Business & Economics
Nvidia-OpenAI $100 B Data-Center Deal Stalls, Talks Pivot to Smaller Equity Stake
On 30-31 Jan 2026, internal pushback at Nvidia froze a non-binding September 2025 pact to fund and build 10 GW of compute for OpenAI—slashing the prospective outlay from $100 B to a still-undecided equity infusion of merely “tens of billions.”
Focusing Facts
- The September 2025 memorandum called for Nvidia to finance and guarantee up to $100 B and lease GPUs to OpenAI while constructing at least 10 GW of capacity—roughly the output of ten large nuclear reactors.
- After the freeze, current talks contemplate an equity cheque below $30-40 B, concurrent with OpenAI’s attempt to raise $100 B at a pre-money valuation near $830 B.
- Nvidia separately disclosed a commitment of up to $10 B in rival Anthropic in Nov 2025, signalling hedging against OpenAI’s slowdown.
Context
Capital-heavy tech love affairs often cool once spreadsheets arrive: in 1985, IBM’s plan to pour $1 B into the up-start Microelectronics & Computer Technology Corp collapsed within months when internal bean-counters balked at unclear returns— eerily similar to Nvidia’s jetzige volte-face. The stall exposes two structural currents: (1) the AI arms race is morphing into a raw infrastructure contest where chipmakers, cloud titans and model labs must lock in multi-decade power and fabrication capacity, and (2) hardware suppliers are no longer passive vendors but quasi-investment banks shaping their customers’ balance sheets. Whether this deal revives or not, the moment signals that even trillion-dollar optimism has a cost-of-capital governor; the railroads of the 1870s likewise over-promised track mileage before a financing crunch forced consolidation. On a 100-year arc, the episode will matter only if it marks the point when AI compute ceased to be a limitless credit fountain and began following the boom-bust cadence of every previous General-Purpose Technology build-out—from electrification (1880s) to fiber optics (1990s).
Perspectives
Mainstream business press
Mainstream business press — They interpret the frozen $100-billion NVidia-OpenAI deal as a warning sign that Sam Altman’s sky-high spending plans and the wider generative-AI boom may be outrunning hard financial reality, complicating OpenAI’s hoped-for 2026 IPO. Traffic-hungry financial outlets profit from surfacing boardroom friction and market doubt, so they highlight internal dissent and potential market pullbacks while giving little space to management’s counter-arguments that the talks are merely being resized, not abandoned.

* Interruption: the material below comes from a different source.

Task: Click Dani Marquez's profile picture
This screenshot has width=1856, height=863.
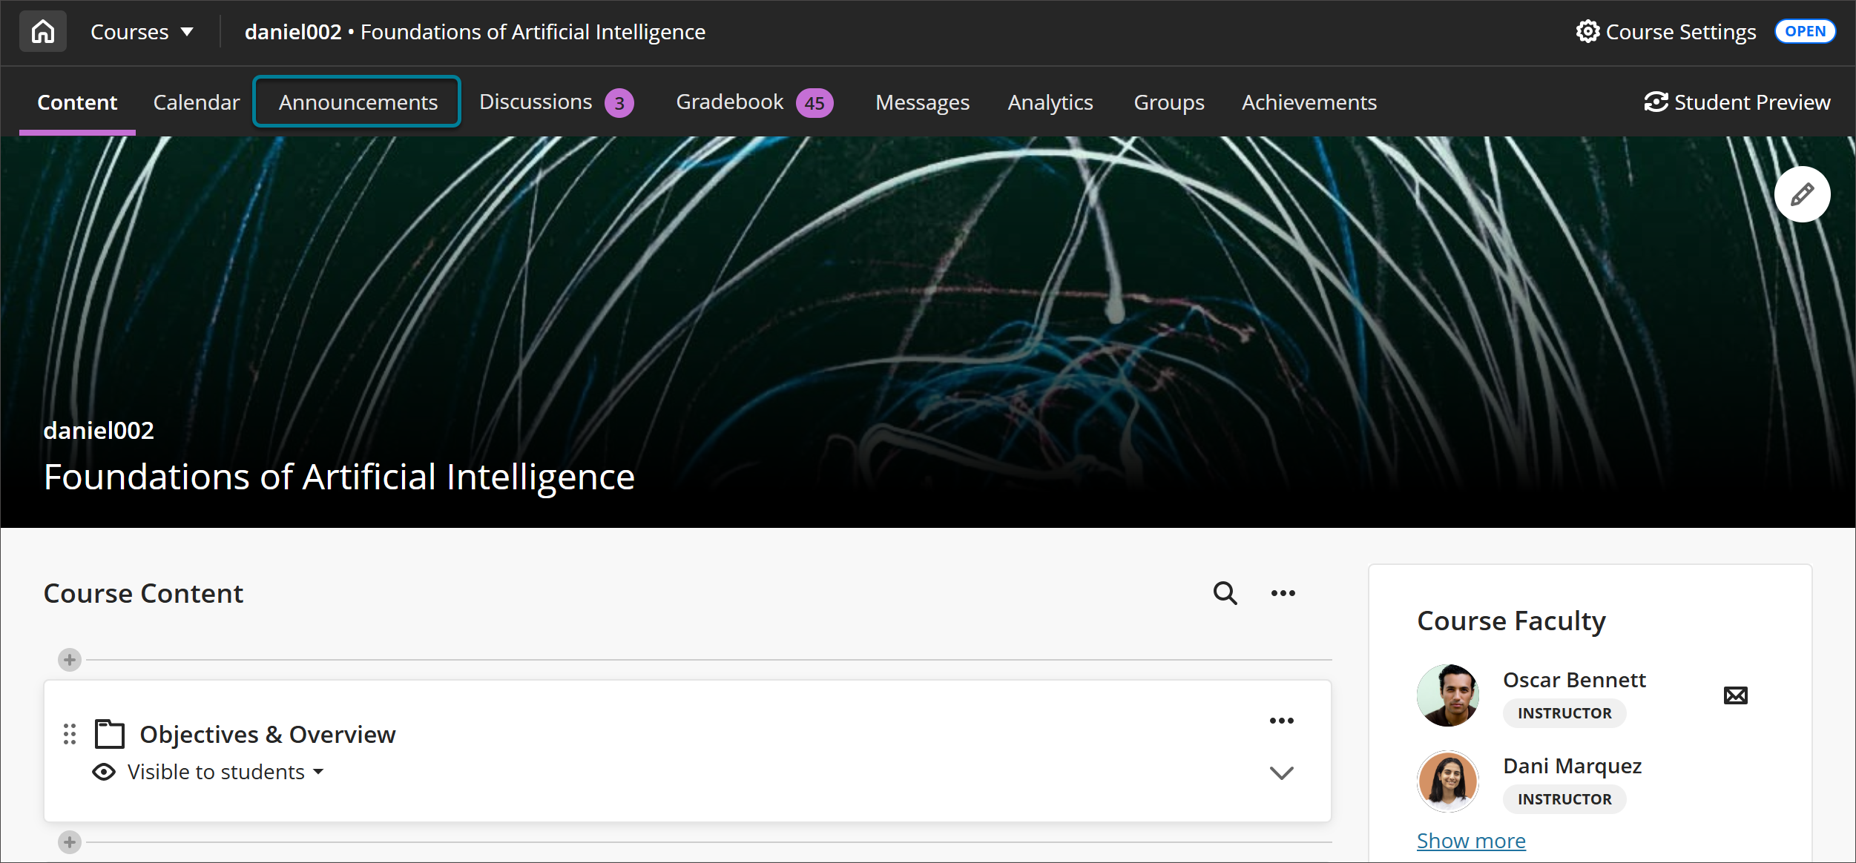Action: [1447, 781]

Tech-optimist consumer tech sites
Tech-optimist consumer tech sites — They frame the pause as only a temporary hiccup in an otherwise furious fund-raising race, stressing that Amazon, SoftBank and others are eager to pour tens of billions more into OpenAI and that the company could still hit a $1-trillion valuation at IPO. These outlets court gadget fans and bullish retail investors, so they accentuate eye-popping valuations and ‘next big thing’ momentum, relying on second-hand reports and glossing over the unanswered questions about profitability or governance.

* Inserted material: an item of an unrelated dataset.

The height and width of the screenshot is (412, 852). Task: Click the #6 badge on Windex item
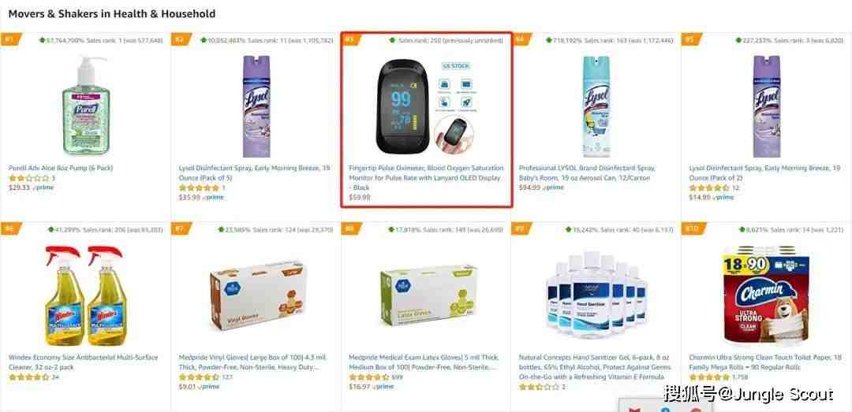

Watchdog-oriented tech criticism media
Watchdog-oriented tech criticism media — They see the stalled mega-deal as just one symptom of an ever-more muscular OpenAI that is willing to intimidate critics and skirt its original altruistic mission in pursuit of scale and profits. By focusing on subpoenas and door-stepping rather than the financing itself, they risk painting every corporate move as sinister, reinforcing their advocacy brand but offering limited context on the commercial stakes.